After the configuration file is prepared, use kubectl to create an experiment:
```
kubectl apply -f ./pod-failure.yaml
```

pod-kill example

Write the experiment configuration to the pod-kill.yaml file:

apiVersion: chaos-mesh.org/v1alpha1
kind: PodChaos
metadata:
  name: pod-kill-example
  namespace: chaos-testing
spec:
  action: pod-kill
  mode: one
  selector:
    namespaces:
      - tidb-cluster-demo
    labelSelectors:
      'app.kubernetes.io/component': 'tikv'

Based on this example, Chaos Mesh injects pod-kill into the specified Pod and kills the Pod once.
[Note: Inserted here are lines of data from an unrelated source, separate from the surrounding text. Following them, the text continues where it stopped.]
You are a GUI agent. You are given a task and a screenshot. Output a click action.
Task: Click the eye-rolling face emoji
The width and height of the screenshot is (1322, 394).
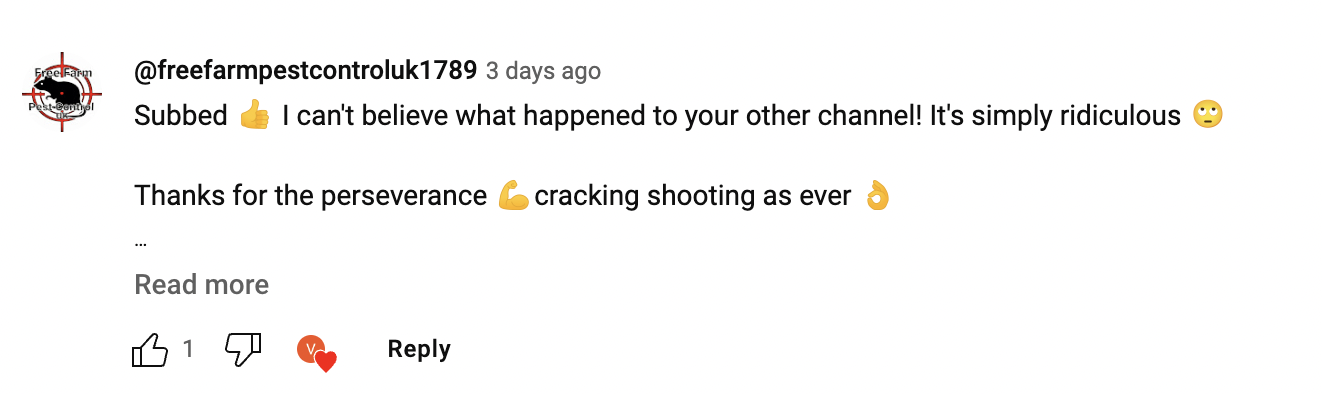click(1207, 117)
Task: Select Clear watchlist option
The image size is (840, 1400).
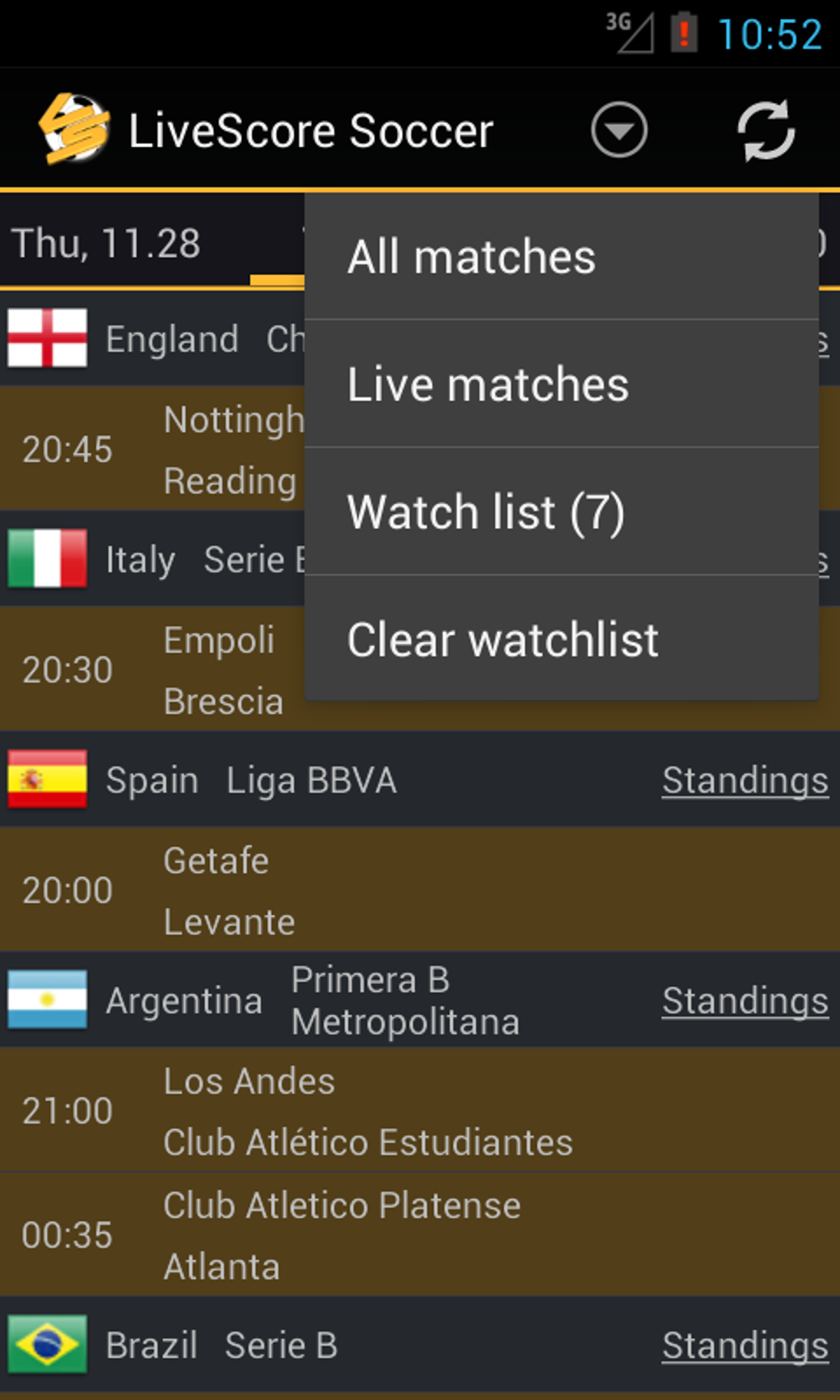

After the configuration file is prepared, use kubectl to create an experiment:
```
kubectl apply -f ./pod-kill.yaml
```

container-kill example

Write the experiment configuration to the container-kill.yaml file:

apiVersion: chaos-mesh.org/v1alpha1
kind: PodChaos
metadata:
  name: container-kill-example
  namespace: chaos-testing
spec:
  action: container-kill
  mode: one
  containerNames: ['prometheus']
  selector:
    labelSelectors:
      'app.kubernetes.io/component': 'monitor'

Based on this example, Chaos Mesh injects container-kill into the specified container and kills the container once.
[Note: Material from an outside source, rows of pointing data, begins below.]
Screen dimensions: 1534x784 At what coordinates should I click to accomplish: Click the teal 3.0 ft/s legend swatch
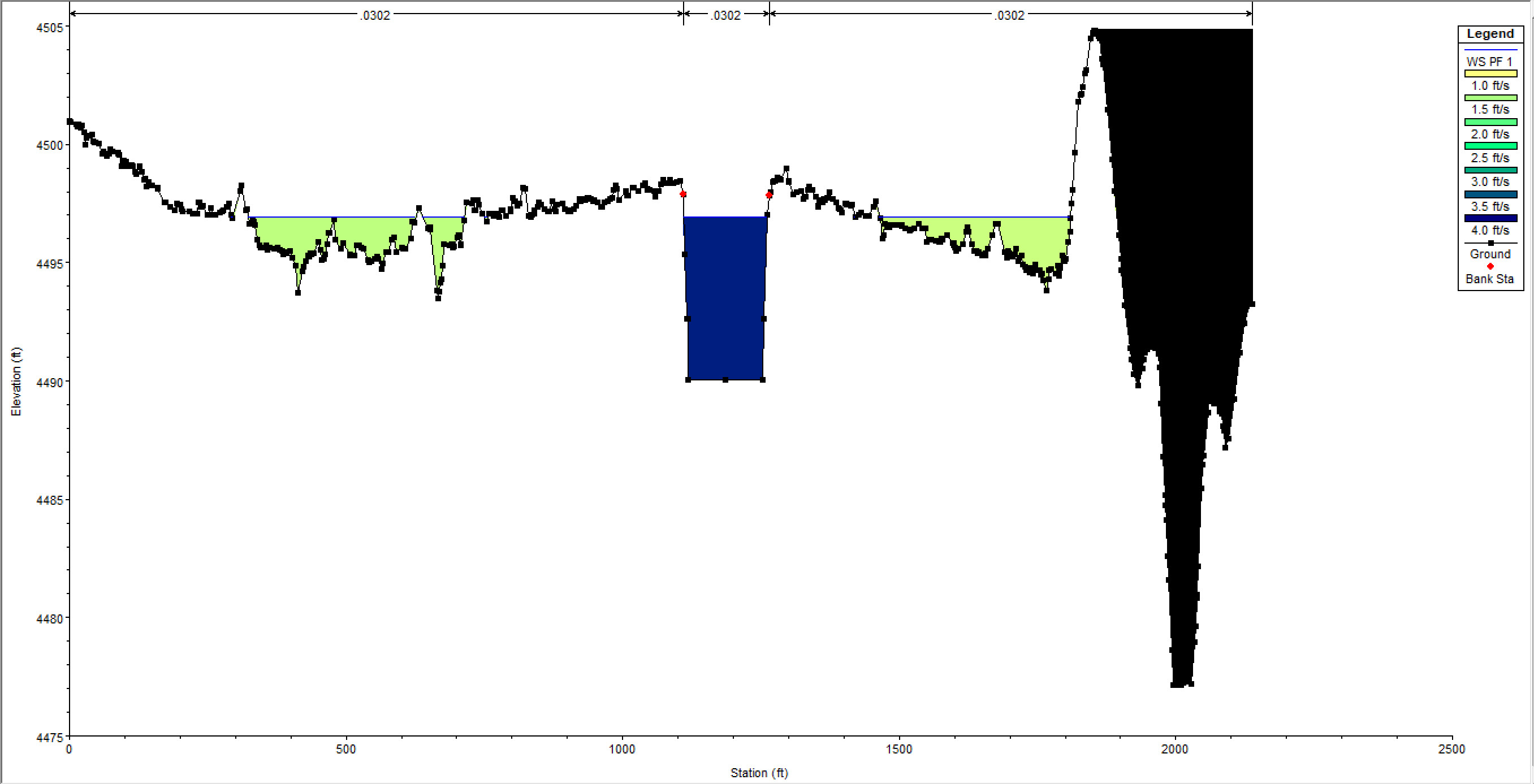pos(1490,170)
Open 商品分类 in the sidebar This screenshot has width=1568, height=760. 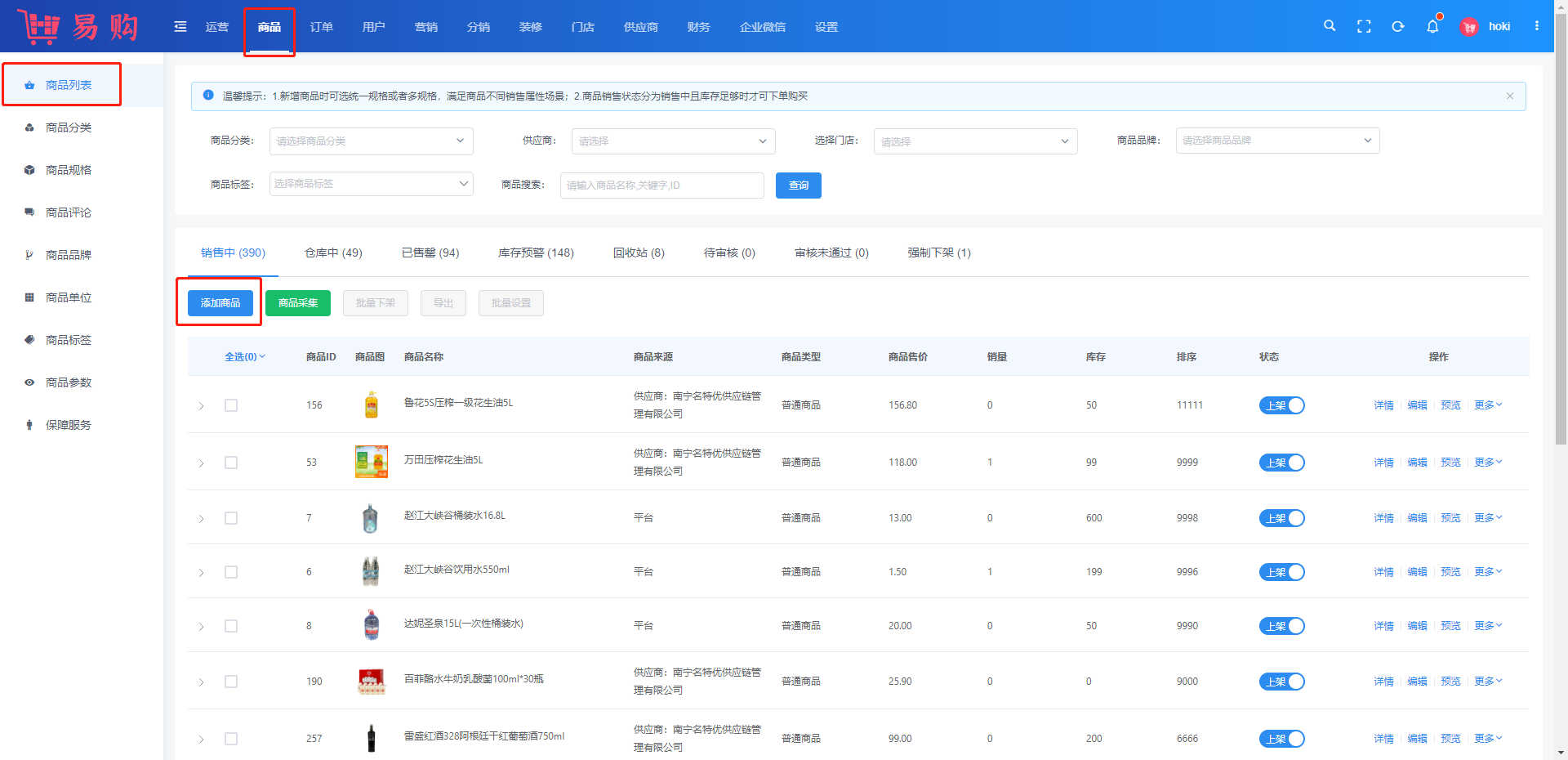pos(69,127)

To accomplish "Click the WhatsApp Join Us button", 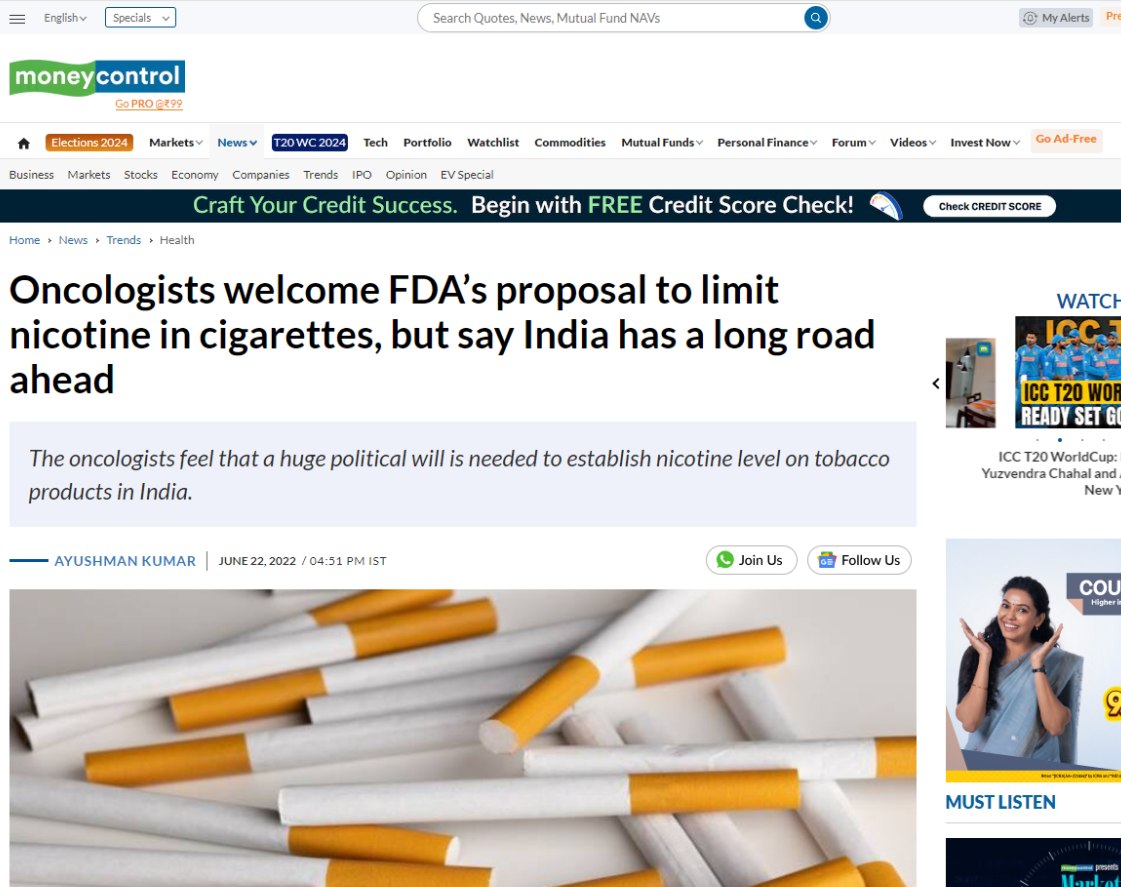I will click(751, 560).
After the configuration file is prepared, use kubectl to create an experiment:
```
kubectl apply -f ./container-kill.yaml
```

Field description

The following table describes the fields in the YAML configuration file.
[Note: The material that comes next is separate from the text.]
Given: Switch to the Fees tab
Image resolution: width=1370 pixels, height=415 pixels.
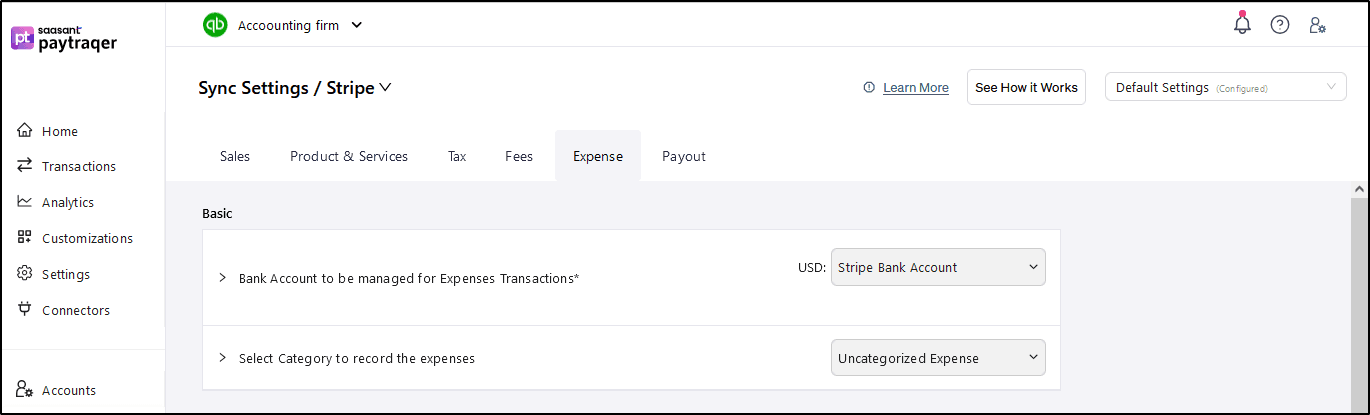Looking at the screenshot, I should point(518,156).
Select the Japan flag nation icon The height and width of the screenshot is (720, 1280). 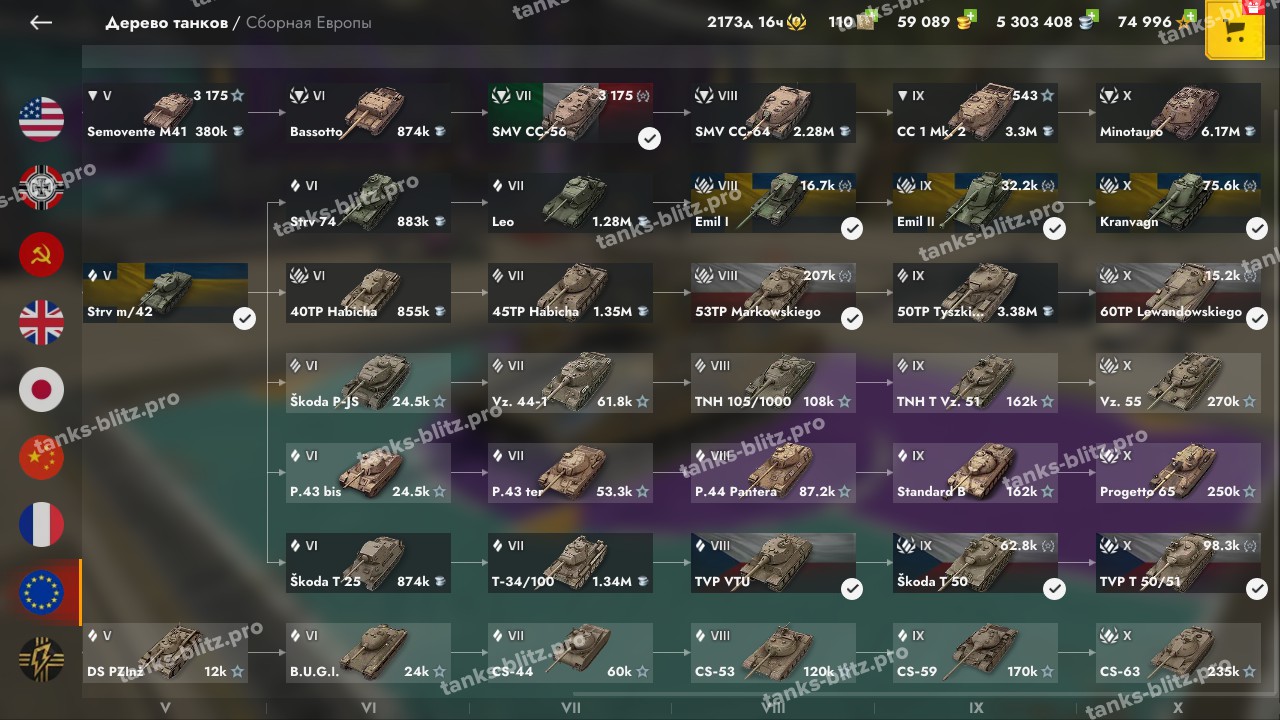click(41, 390)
Parameter	Type	Description	Default value	Required	Example
action	string	Specifies the fault type to inject. The supported types include `pod-failure`, `pod-kill`, and `container-kill`.	None	Yes	`pod-kill`
mode	string	Specifies the mode of the experiment. The mode options include `one` (selecting a random Pod), `all` (selecting all eligible Pods), `fixed` (selecting a specified number of eligible Pods), `fixed-percent` (selecting a specified percentage of Pods from the eligible Pods), and `random-max-percent` (selecting the maximum percentage of Pods from the eligible Pods).	None	Yes	`one`
value	string	Provides parameters for the `mode` configuration, depending on `mode`.For example, when `mode` is set to `fixed-percent`, `value` specifies the percentage of Pods.	None	No	1
selector	struct	Specifies the target Pod. For details, refer to Define the experiment scope.	None	Yes
containerNames	[]string	When you configure `action` to `container-kill`, this configuration is mandatory to specify the target container name for injecting faults.	None	No	[‘prometheus’]
gracePeriod	int64	When you configure `action` to `pod-kill`, this configuration is mandatory to specify the duration before deleting Pod.	0	No	0
duration	string	Specifies the duration of the experiment.	None	Yes	30s

Some Notes for “Pod Failure” Chaos Experiment

TLDR; There are several suggestions for using “Pod Failure” chaos experiment:

Change to an available “pause image” if you are operating an air-gapped Kubernetes cluster.
Setup livenessProbe and readinessProbe for containers.

Pod Failure Chaos Experiment would change the image of each container in the target Pod to the “pause image”, which is a special image that does not perform any operations. We use gcr.io/google-containers/pause:latest as the default image as “pause image”, and you could change it to any other image in helm values controllerManager.podChaos.podFailure.pauseImage.

Downloading pause image would consume time, and that duration would be counted in the experiment duration. So you might find that the “actual effected duration” might be shorter than the configured duration. That’s another reason why recommend to setup available “pause image”.

Another ambiguous point is that “pause image” could work “properly well” with unconfigured command in the container. So if the container is configured without command, livenessProbe and readinessProbe, the container would be inspected as Running and Ready, although it had been changed to the “pause image”, and actually does not provide functionalities as normal or not-available. So setup livenessProbe and readinessProbe for containers is recommended.